[[ Records for processing open ]]
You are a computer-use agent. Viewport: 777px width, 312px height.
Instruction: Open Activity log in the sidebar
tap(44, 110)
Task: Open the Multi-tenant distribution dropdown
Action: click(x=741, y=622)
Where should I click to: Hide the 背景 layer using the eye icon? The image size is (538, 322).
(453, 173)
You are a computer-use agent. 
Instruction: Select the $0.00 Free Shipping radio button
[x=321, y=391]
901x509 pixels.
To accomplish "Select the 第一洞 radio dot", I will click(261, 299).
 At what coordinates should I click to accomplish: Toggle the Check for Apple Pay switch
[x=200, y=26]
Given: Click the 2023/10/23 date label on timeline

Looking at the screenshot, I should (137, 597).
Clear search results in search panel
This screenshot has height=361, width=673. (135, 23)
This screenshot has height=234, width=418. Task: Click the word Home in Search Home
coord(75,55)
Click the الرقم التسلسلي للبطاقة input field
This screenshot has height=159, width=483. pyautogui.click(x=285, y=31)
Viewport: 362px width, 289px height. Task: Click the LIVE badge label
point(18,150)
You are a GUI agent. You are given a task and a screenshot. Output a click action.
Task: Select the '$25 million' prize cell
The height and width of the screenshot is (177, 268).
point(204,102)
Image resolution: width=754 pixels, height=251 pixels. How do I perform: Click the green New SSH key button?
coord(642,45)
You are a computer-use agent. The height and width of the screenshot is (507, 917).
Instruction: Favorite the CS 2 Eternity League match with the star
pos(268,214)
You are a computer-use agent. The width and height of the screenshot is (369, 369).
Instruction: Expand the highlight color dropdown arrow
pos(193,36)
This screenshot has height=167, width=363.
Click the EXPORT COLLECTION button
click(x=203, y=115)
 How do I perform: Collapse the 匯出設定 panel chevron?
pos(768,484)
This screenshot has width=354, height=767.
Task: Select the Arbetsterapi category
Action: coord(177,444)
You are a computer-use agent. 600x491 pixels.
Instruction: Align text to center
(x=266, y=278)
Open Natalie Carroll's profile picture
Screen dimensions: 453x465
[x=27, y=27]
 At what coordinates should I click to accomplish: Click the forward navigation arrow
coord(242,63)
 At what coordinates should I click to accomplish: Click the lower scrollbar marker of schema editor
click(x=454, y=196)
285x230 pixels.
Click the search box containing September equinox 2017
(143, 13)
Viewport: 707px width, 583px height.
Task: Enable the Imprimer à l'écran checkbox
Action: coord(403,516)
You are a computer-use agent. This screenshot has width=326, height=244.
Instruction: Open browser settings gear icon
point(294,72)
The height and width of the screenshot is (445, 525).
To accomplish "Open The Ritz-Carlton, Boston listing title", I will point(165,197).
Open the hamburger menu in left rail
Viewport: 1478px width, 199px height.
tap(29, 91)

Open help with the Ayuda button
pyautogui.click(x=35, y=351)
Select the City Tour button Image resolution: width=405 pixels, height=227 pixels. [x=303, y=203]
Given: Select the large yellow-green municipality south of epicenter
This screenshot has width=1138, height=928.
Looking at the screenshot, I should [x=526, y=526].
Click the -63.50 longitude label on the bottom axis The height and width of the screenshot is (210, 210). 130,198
[[ Records for processing closed ]]
** Task prompt **
Please give all the lines above again, exactly as they read.

** Answer box **
You are a computer-use agent. Viewport: 777px width, 312px height.
Instruction: Open Activity log in the sidebar
tap(44, 110)
Task: Open the Multi-tenant distribution dropdown
Action: click(x=741, y=622)
Where should I click to: Hide the 背景 layer using the eye icon? The image size is (538, 322).
(453, 173)
You are a computer-use agent. 
Instruction: Select the $0.00 Free Shipping radio button
[x=321, y=391]
901x509 pixels.
To accomplish "Select the 第一洞 radio dot", I will click(261, 299).
 At what coordinates should I click to accomplish: Toggle the Check for Apple Pay switch
[x=200, y=26]
Given: Click the 2023/10/23 date label on timeline

Looking at the screenshot, I should (137, 597).
Clear search results in search panel
This screenshot has height=361, width=673. (135, 23)
This screenshot has height=234, width=418. Task: Click the word Home in Search Home
coord(75,55)
Click the الرقم التسلسلي للبطاقة input field
This screenshot has height=159, width=483. pyautogui.click(x=285, y=31)
Viewport: 362px width, 289px height. Task: Click the LIVE badge label
point(18,150)
You are a GUI agent. You are given a task and a screenshot. Output a click action.
Task: Select the '$25 million' prize cell
The height and width of the screenshot is (177, 268).
point(204,102)
Image resolution: width=754 pixels, height=251 pixels. How do I perform: Click the green New SSH key button?
coord(642,45)
You are a computer-use agent. The height and width of the screenshot is (507, 917).
Instruction: Favorite the CS 2 Eternity League match with the star
pos(268,214)
You are a computer-use agent. The width and height of the screenshot is (369, 369).
Instruction: Expand the highlight color dropdown arrow
pos(193,36)
This screenshot has height=167, width=363.
Click the EXPORT COLLECTION button
click(x=203, y=115)
 How do I perform: Collapse the 匯出設定 panel chevron?
pos(768,484)
This screenshot has width=354, height=767.
Task: Select the Arbetsterapi category
Action: coord(177,444)
You are a computer-use agent. 600x491 pixels.
Instruction: Align text to center
(x=266, y=278)
Open Natalie Carroll's profile picture
Screen dimensions: 453x465
[x=27, y=27]
 At what coordinates should I click to accomplish: Click the forward navigation arrow
coord(242,63)
 At what coordinates should I click to accomplish: Click the lower scrollbar marker of schema editor
click(x=454, y=196)
285x230 pixels.
Click the search box containing September equinox 2017
(143, 13)
Viewport: 707px width, 583px height.
Task: Enable the Imprimer à l'écran checkbox
Action: coord(403,516)
You are a computer-use agent. This screenshot has width=326, height=244.
Instruction: Open browser settings gear icon
point(294,72)
The height and width of the screenshot is (445, 525).
To accomplish "Open The Ritz-Carlton, Boston listing title", I will point(165,197).
Open the hamburger menu in left rail
Viewport: 1478px width, 199px height.
tap(29, 91)

Open help with the Ayuda button
pyautogui.click(x=35, y=351)
Select the City Tour button Image resolution: width=405 pixels, height=227 pixels. [x=303, y=203]
Given: Select the large yellow-green municipality south of epicenter
This screenshot has width=1138, height=928.
Looking at the screenshot, I should [x=526, y=526].
Click the -63.50 longitude label on the bottom axis The height and width of the screenshot is (210, 210). 130,198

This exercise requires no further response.